Nesse contexto, a segurança deixa de ser apenas uma questão policial para tornar-se uma política econômica. Nenhum investidor aplica recursos onde os contratos não são plenamente protegidos ou onde a autoridade pública divide espaço com o crime organizado. Nenhum jovem desenvolve plenamente seu potencial quando a ilegalidade oferece perspectivas mais concretas do que o mercado formal. Recuperar o controle integral do território talvez seja o maior programa de desenvolvimento que o Brasil possa implementar. Há ainda um efeito frequentemente ignorado: o custo reputacional da insegurança. Em um mundo conectado, a imagem internacional de um país influencia decisões de investimento, a localização de empresas e a atração de talentos. Quando o Brasil é associado à violência e à incapacidade de controlar partes de seu território, sua competitividade diminui. A insegurança transforma-se em um imposto invisível que encarece os negócios e reduz as oportunidades.

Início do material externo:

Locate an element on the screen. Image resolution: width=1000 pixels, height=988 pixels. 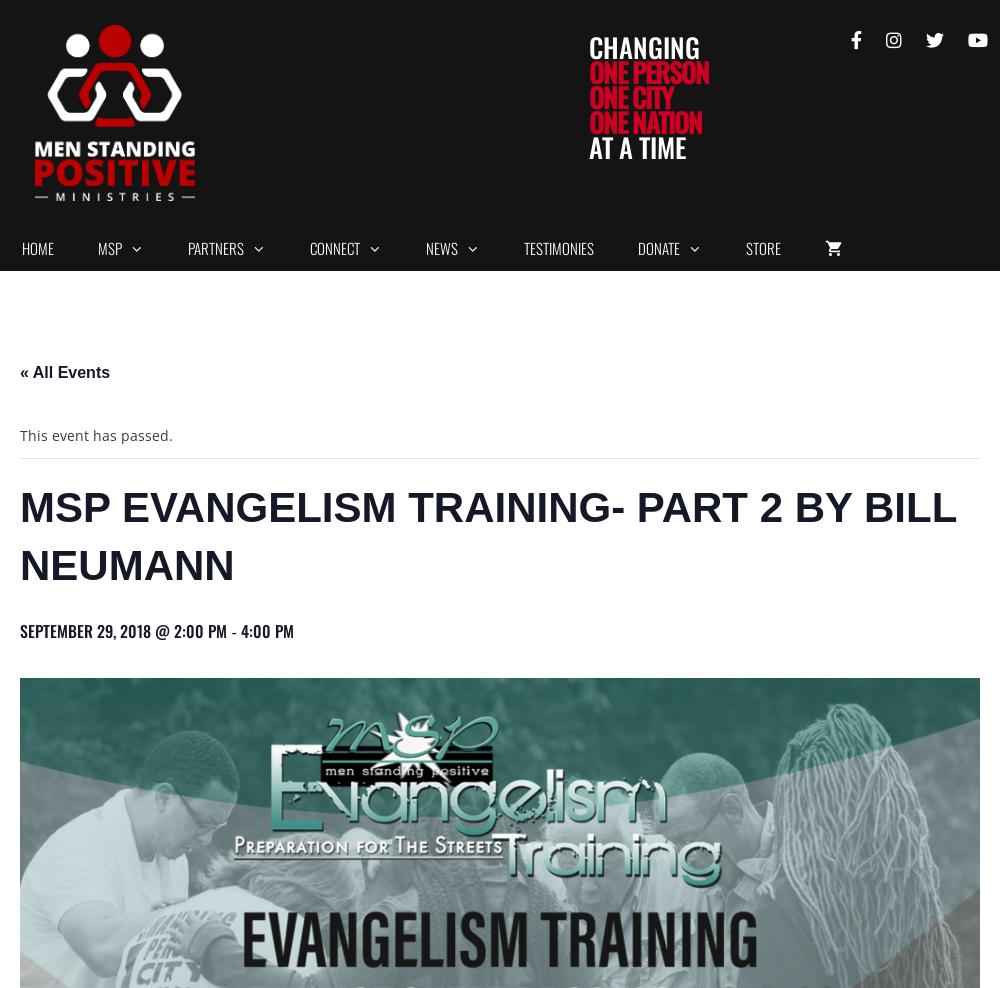
'At A Time' is located at coordinates (637, 146).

O turismo talvez seja o exemplo mais evidente. O Brasil possui uma das maiores riquezas naturais e culturais do planeta, mas perde bilhões de dólares porque muitos visitantes veem o destino como arriscado. Cada episódio de violência amplamente divulgado reforça uma percepção negativa que afasta turistas, reduz as receitas e limita os investimentos. Fortalecer a segurança também significa fortalecer a marca Brasil no mundo.

O terceiro elemento é a estabilidade. Em um cenário de rápidas transformações tecnológicas, países bem-sucedidos são aqueles capazes de formular políticas que sobrevivem aos ciclos eleitorais. A China consolidou uma cultura de planejamento de longo prazo que assegura a continuidade de projetos estratégicos de infraestrutura, inovação e desenvolvimento industrial. No Brasil, frequentemente se reinicia o planejamento a cada mudança de governo. Obras são interrompidas, prioridades são alteradas e políticas públicas tornam-se reféns do calendário eleitoral. O resultado é uma sensação permanente de improviso que dificulta investimentos e reduz nossa competitividade.

A experiência chinesa demonstra que o desenvolvimento não nasce do acaso nem de soluções improvisadas.  A prosperidade do século XXI dependerá menos da riqueza que possuímos hoje e muito mais da capacidade de educar nossa população, assegurar o monopólio legítimo da força pelo Estado e garantir estabilidade institucional para que o País inspire confiança dentro e fora de suas fronteiras.